▶ _Records provided_
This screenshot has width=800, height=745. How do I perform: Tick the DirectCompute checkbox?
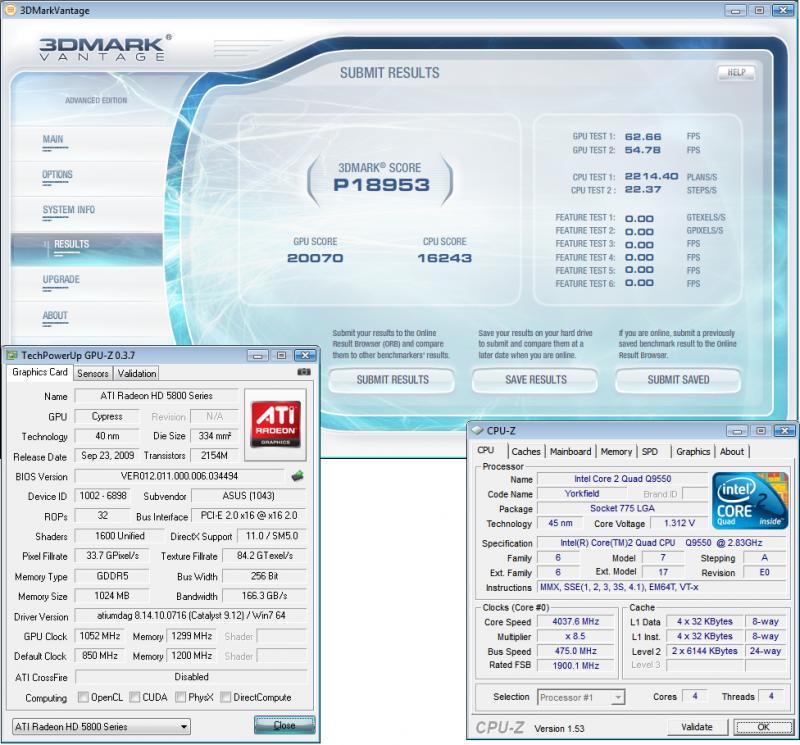pyautogui.click(x=227, y=698)
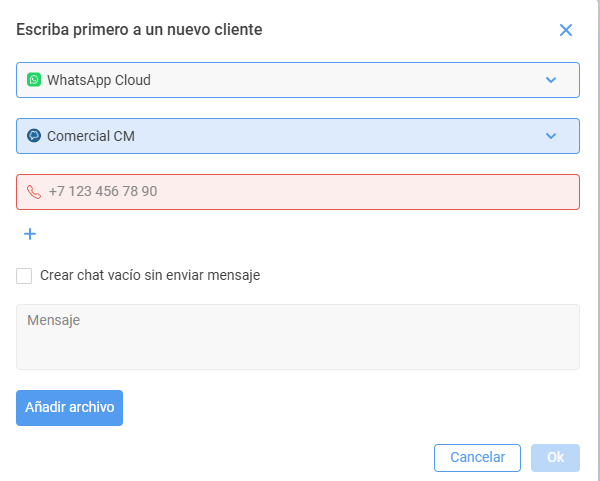
Task: Focus the phone number input field
Action: click(x=298, y=192)
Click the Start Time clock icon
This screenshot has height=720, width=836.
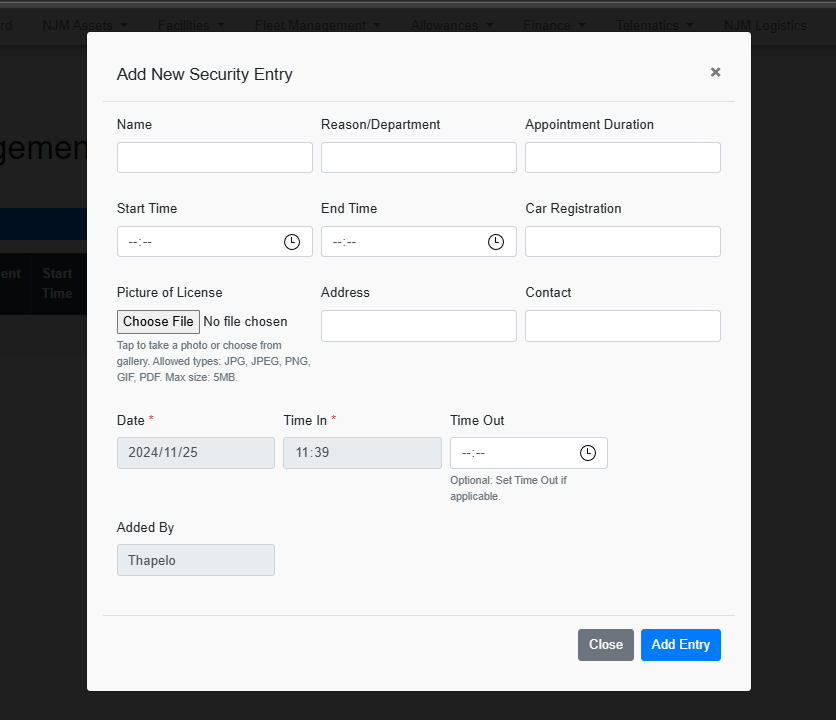click(292, 242)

▶ _Instructions for the task_
Repeat the entries word for word and skip the pictures.

▶ _Response_
This screenshot has width=800, height=745. How do I perform: Tick the DirectCompute checkbox?
pyautogui.click(x=227, y=698)
Task: Focus the phone number input field
Action: click(x=298, y=192)
Click the Start Time clock icon
This screenshot has height=720, width=836.
click(292, 242)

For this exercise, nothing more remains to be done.